Rep. Paul Ryan Floats a Down Payment

In an op-ed in The Wall Street Journal, House Budget Committee chairman Paul Ryan (R-WI) presents a possible down payment on the debt as a way out of the government shutdown/debt ceiling impasse. The deal would involve entitlement reforms that have some bipartisan support and tax reform.

About the entitlement reforms, he writes:

Here are just a few ideas to get the conversation started. We could ask the better off to pay higher premiums for Medicare. We could reform Medigap plans to encourage efficiency and reduce costs. And we could ask federal employees to contribute more to their own retirement.

The president has embraced these ideas in budget proposals he has submitted to Congress. And in earlier talks with congressional Republicans, he has discussed combining Medicare's Part A and Part B, so the program will be less confusing for seniors. These ideas have the support of nonpartisan groups like the Bipartisan Policy Center and the Committee for a Responsible Federal Budget, and they would strengthen these critical programs. And all of them would help pay down the debt.

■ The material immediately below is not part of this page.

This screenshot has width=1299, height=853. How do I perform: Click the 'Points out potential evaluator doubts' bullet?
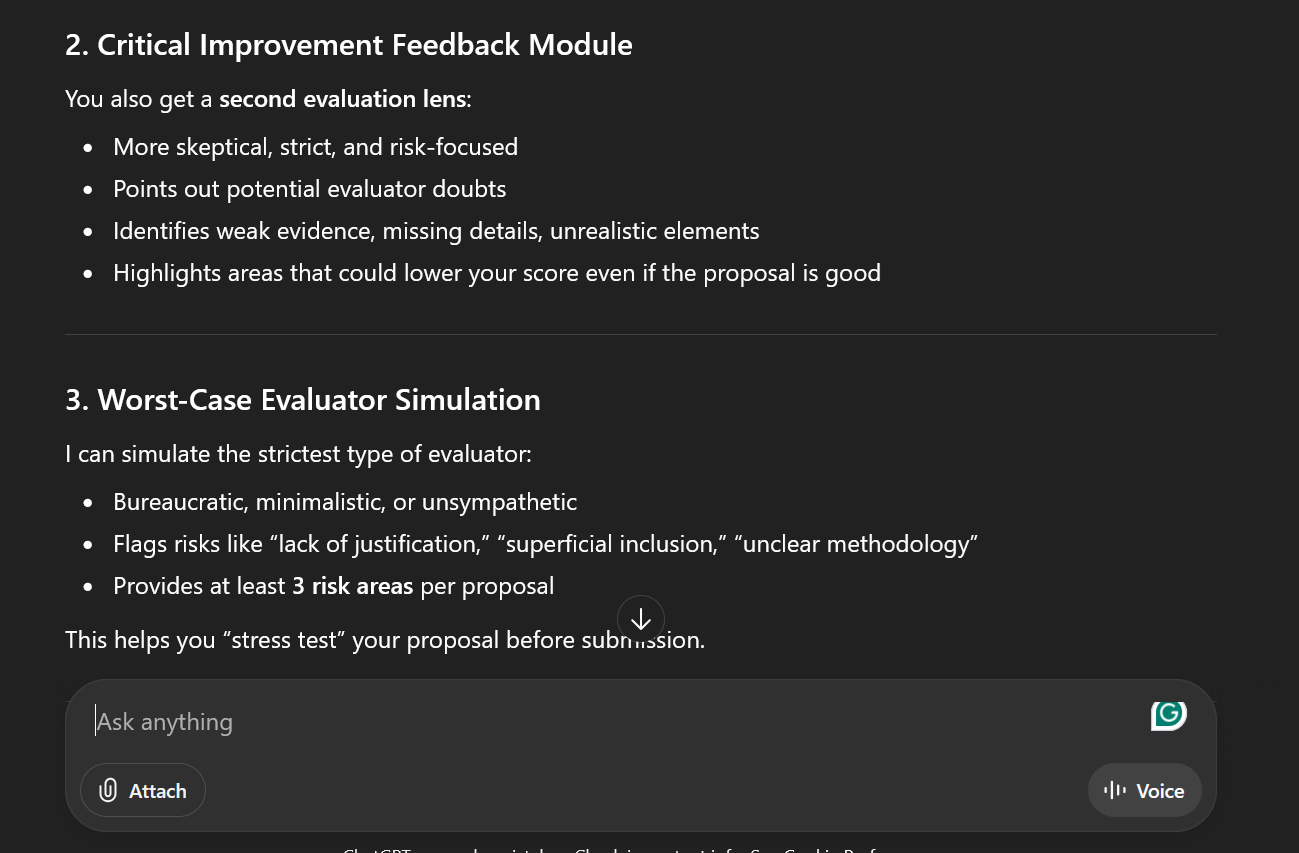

We have already discussed increasing Medicare premiums for high earners as a source of bipartisan health care savings, expanding upon that which has previously been enacted into law by both parties -- in the Medicare Modernization Act and the Affordable Care Act, for example -- and has continued to recieve bipartisan support. The Medicare cost-sharing reforms Ryan offers also have the potential for bipartisan support, as plans from both parties have included variations of similar proposals.

Ryan also calls for tax reform which broadens the tax base and lowers rates. Although he does not explicitly mention raising revenue (or not) from it, a commitment to tax reform could pave the way for more revenue as well.

We should also enact pro-growth reforms that put people back to work—like opening up America's vast energy reserves to development. There is even some agreement on taxes across the aisle.

Rep. Dave Camp (R., Mich.) and Sen. Max Baucus (D., Mont.) have been working for more than a year now on a bipartisan plan to reform the tax code. They agree on the fundamental principles: Broaden the base, lower the rates and simplify the code. The president himself has argued for just such an approach to corporate taxes. So we should discuss how Congress can take up the Camp–Baucus plan when it's ready.

Ryan notes in the op-ed that these policies would not be transformative or widespread enough to constitute a "grand bargain" but would represent a good down payment for deficit reduction. It could certainly offer a good start, and he hopes could provide a path to end the impasses that have dominated Washington the past few weeks.